**Set exercise:**
Copy out the rows below exactly, beginning at the first row and stopping after the line that contains "(x=287, y=712)".

**Extracted material:**
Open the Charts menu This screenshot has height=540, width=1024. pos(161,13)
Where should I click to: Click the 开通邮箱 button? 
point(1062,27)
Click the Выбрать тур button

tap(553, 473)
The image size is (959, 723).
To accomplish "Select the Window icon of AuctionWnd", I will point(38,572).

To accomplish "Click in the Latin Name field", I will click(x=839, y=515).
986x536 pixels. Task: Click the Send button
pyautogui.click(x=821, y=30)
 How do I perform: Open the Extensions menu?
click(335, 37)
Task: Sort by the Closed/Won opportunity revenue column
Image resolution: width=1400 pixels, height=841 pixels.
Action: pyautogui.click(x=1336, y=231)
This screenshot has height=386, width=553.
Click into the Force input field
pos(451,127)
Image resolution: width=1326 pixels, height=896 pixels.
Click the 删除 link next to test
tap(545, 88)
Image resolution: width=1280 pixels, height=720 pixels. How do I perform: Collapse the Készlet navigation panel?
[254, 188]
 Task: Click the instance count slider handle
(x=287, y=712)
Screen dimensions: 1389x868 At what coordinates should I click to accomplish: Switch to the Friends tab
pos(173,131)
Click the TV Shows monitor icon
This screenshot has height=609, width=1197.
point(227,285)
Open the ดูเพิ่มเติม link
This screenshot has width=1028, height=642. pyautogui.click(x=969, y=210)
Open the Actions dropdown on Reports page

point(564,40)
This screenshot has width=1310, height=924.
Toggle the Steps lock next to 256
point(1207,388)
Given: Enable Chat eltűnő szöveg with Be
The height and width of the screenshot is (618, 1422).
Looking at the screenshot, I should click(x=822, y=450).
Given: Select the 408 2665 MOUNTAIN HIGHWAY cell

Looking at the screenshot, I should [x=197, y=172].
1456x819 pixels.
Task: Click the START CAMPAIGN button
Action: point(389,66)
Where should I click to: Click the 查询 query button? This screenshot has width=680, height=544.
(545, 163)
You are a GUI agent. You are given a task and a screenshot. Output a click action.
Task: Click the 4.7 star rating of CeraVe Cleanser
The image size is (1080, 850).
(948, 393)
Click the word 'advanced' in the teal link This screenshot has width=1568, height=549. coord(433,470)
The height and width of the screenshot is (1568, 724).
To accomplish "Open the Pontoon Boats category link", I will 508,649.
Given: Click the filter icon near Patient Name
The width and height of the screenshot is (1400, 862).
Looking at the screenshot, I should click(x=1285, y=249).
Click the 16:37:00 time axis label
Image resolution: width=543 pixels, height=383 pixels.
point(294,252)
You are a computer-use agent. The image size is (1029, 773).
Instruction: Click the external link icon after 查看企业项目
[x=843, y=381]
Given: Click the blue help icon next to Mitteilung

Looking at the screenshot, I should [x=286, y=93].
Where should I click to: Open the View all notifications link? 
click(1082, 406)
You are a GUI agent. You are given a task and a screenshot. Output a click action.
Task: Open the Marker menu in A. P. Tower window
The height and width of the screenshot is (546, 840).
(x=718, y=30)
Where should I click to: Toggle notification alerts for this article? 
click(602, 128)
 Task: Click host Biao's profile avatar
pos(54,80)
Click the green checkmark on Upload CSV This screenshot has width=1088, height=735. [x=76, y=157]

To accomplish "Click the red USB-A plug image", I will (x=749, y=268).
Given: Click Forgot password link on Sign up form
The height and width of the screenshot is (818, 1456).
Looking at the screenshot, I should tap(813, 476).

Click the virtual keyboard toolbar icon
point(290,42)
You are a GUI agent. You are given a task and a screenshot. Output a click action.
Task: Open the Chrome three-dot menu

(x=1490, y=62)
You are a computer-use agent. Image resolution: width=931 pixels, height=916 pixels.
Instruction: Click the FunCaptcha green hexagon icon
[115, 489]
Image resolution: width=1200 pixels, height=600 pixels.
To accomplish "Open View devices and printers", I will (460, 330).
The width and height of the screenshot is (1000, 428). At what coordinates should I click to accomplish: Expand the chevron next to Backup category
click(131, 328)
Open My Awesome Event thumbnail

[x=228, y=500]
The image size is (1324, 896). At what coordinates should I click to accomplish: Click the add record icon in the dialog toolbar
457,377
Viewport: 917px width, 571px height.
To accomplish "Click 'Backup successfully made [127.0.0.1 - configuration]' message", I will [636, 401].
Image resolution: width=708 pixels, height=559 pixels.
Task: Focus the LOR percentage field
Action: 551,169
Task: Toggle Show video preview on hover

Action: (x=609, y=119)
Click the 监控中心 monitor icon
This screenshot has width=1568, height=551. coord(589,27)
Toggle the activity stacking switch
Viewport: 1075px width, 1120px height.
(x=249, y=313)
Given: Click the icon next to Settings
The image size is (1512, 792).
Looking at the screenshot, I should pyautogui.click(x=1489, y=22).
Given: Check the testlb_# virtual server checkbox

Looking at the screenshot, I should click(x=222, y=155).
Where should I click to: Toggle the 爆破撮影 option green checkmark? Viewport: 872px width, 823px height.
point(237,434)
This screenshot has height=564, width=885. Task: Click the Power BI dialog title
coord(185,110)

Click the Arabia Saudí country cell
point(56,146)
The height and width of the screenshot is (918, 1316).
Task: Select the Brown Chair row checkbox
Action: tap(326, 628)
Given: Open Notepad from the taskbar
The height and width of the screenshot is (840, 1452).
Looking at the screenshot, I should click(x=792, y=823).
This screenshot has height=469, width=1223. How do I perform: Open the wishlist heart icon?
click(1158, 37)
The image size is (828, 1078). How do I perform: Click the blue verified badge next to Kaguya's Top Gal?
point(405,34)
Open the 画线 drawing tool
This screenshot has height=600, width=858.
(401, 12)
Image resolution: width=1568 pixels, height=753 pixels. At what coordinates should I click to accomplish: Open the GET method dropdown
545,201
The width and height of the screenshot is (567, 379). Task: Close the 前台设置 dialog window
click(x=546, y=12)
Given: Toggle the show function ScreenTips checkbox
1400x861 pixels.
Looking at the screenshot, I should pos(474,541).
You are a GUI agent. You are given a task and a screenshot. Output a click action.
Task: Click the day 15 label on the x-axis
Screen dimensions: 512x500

**Response to the exercise:**
Open the Charts menu This screenshot has height=540, width=1024. pos(161,13)
Where should I click to: Click the 开通邮箱 button? 
point(1062,27)
Click the Выбрать тур button

tap(553, 473)
The image size is (959, 723).
To accomplish "Select the Window icon of AuctionWnd", I will point(38,572).

To accomplish "Click in the Latin Name field", I will click(x=839, y=515).
986x536 pixels. Task: Click the Send button
pyautogui.click(x=821, y=30)
 How do I perform: Open the Extensions menu?
click(335, 37)
Task: Sort by the Closed/Won opportunity revenue column
Image resolution: width=1400 pixels, height=841 pixels.
Action: pyautogui.click(x=1336, y=231)
This screenshot has height=386, width=553.
Click into the Force input field
pos(451,127)
Image resolution: width=1326 pixels, height=896 pixels.
Click the 删除 link next to test
tap(545, 88)
Image resolution: width=1280 pixels, height=720 pixels. How do I perform: Collapse the Készlet navigation panel?
[254, 188]
 Task: Click the instance count slider handle
(x=287, y=712)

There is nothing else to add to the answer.